==== EXTRACTED MATERIAL
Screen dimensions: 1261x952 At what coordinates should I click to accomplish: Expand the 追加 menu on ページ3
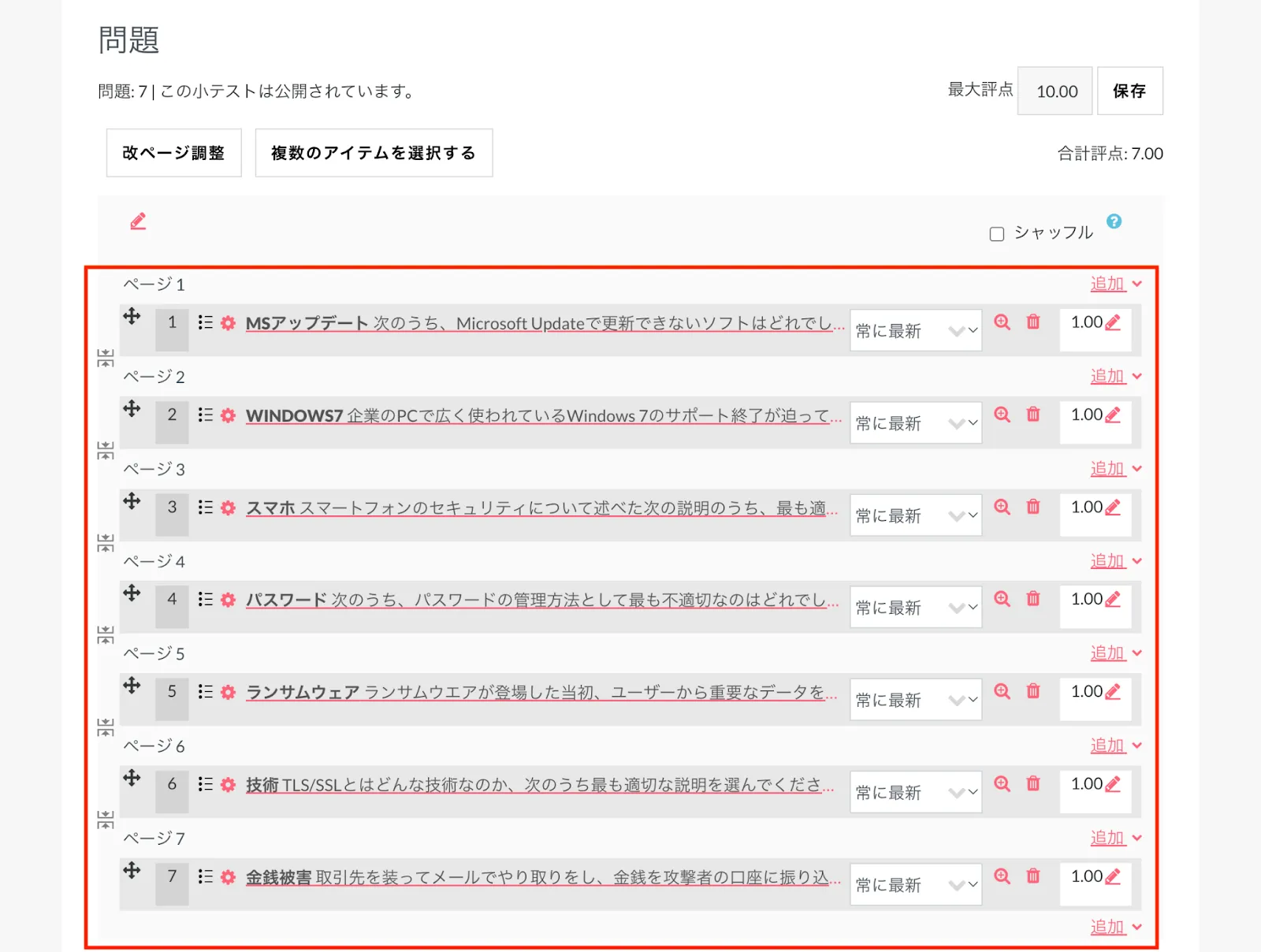click(1115, 469)
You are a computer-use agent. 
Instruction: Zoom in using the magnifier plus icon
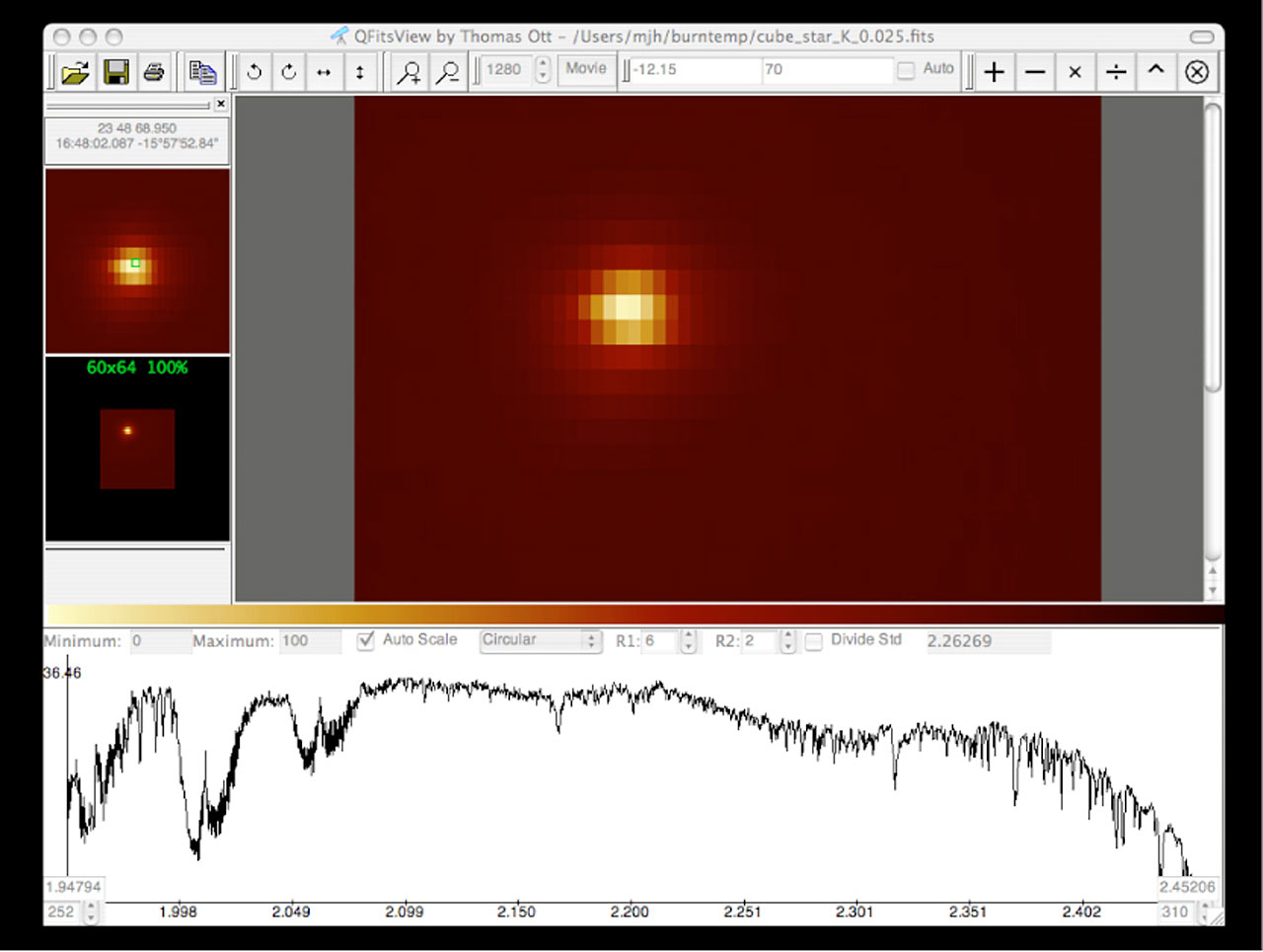click(x=408, y=71)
========
Transcribe the listing verbatim, pictures excluded.

Screen dimensions: 1261x952 At what coordinates should I click to accomplish: Expand the 追加 menu on ページ3
click(1115, 469)
You are a computer-use agent. 
Instruction: Zoom in using the magnifier plus icon
click(x=408, y=71)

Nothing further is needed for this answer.